Task details:
Please turn everything from the first of the lines below down to the line containing "pyautogui.click(x=58, y=150)", both included, into a JSON list of strings with one string per line, leaving out blank lines.

Available data:
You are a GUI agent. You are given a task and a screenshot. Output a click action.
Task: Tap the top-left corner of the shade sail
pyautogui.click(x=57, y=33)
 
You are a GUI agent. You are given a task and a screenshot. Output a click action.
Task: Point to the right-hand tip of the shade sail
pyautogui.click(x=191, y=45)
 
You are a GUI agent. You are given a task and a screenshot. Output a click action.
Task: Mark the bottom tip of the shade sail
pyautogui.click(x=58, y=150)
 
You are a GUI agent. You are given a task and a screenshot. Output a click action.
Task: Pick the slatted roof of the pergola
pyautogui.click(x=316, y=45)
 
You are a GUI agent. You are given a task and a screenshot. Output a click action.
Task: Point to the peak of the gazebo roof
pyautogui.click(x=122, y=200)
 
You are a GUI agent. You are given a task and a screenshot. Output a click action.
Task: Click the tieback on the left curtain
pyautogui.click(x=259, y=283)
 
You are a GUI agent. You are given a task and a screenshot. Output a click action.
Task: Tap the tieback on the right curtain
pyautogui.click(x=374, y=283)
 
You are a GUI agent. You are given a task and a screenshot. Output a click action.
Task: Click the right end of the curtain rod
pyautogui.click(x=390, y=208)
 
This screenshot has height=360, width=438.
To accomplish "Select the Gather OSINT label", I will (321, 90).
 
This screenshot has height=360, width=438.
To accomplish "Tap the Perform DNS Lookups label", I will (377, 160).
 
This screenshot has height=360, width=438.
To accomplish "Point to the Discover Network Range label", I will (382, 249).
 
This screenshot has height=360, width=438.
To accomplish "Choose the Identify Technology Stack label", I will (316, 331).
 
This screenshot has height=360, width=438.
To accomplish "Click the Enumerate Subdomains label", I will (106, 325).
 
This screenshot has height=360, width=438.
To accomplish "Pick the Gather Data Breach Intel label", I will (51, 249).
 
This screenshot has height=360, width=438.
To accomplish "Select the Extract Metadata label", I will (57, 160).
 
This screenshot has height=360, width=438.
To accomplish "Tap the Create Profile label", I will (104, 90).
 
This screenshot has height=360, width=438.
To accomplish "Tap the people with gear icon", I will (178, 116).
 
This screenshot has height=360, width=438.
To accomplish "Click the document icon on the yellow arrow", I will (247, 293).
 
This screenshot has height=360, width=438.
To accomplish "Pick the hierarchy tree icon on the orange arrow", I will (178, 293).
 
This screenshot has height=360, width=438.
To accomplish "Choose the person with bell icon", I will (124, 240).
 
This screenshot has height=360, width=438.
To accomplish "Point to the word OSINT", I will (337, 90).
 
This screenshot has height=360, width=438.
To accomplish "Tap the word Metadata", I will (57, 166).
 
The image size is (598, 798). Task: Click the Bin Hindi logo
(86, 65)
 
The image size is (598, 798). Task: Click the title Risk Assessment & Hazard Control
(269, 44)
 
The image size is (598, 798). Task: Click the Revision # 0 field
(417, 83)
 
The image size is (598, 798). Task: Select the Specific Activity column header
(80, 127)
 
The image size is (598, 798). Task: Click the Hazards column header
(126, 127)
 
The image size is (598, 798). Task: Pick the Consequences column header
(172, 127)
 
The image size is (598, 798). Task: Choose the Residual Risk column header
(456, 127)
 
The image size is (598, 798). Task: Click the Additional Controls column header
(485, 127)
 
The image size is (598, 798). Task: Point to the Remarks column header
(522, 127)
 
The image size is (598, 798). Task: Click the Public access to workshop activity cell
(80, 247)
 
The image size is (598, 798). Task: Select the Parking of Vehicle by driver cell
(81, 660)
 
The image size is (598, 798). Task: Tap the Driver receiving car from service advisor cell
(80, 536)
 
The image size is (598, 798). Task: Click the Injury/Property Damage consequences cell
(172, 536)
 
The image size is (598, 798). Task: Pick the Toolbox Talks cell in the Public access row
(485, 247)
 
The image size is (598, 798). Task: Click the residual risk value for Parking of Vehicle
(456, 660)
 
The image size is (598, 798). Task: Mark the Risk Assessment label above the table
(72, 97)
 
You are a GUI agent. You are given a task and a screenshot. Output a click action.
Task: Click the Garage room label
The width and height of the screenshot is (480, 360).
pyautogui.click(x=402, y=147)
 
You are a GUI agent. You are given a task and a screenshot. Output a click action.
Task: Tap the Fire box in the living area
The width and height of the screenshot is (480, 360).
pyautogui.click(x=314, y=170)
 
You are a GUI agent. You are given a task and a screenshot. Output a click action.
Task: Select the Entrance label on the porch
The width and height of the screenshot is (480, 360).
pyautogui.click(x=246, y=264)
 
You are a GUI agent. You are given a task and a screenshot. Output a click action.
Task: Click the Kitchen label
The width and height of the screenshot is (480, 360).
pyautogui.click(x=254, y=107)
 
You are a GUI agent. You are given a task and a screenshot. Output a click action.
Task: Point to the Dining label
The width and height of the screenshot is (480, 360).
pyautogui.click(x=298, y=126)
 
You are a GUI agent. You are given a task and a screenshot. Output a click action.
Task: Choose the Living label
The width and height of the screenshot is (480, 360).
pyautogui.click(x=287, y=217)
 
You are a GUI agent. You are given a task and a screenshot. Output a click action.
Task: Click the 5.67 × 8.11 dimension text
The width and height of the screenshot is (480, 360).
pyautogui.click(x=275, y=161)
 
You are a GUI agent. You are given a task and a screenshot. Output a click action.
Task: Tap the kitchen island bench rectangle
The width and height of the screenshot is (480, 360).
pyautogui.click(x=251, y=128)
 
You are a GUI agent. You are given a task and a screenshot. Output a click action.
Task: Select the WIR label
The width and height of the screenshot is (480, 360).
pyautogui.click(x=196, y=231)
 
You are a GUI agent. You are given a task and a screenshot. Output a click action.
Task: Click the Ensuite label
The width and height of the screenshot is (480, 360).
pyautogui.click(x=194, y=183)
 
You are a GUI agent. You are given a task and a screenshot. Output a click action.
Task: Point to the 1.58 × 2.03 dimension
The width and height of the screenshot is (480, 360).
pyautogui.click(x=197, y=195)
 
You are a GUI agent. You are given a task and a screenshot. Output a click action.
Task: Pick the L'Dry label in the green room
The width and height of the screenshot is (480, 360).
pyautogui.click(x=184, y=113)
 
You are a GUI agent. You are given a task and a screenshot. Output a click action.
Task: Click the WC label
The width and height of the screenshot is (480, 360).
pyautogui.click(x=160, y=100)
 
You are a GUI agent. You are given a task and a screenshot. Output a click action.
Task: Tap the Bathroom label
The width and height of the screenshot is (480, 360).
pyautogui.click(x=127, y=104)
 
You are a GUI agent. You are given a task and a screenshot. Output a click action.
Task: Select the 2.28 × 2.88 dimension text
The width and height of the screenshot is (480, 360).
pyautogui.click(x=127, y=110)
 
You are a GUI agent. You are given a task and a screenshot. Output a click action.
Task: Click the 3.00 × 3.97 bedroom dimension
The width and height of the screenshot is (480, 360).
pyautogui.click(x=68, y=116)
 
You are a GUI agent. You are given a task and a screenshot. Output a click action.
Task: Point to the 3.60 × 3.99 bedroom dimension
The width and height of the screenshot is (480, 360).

The output:
[
  "You are a GUI agent. You are given a task and a screenshot. Output a click action.",
  "Task: Tap the top-left corner of the shade sail",
  "pyautogui.click(x=57, y=33)",
  "You are a GUI agent. You are given a task and a screenshot. Output a click action.",
  "Task: Point to the right-hand tip of the shade sail",
  "pyautogui.click(x=191, y=45)",
  "You are a GUI agent. You are given a task and a screenshot. Output a click action.",
  "Task: Mark the bottom tip of the shade sail",
  "pyautogui.click(x=58, y=150)"
]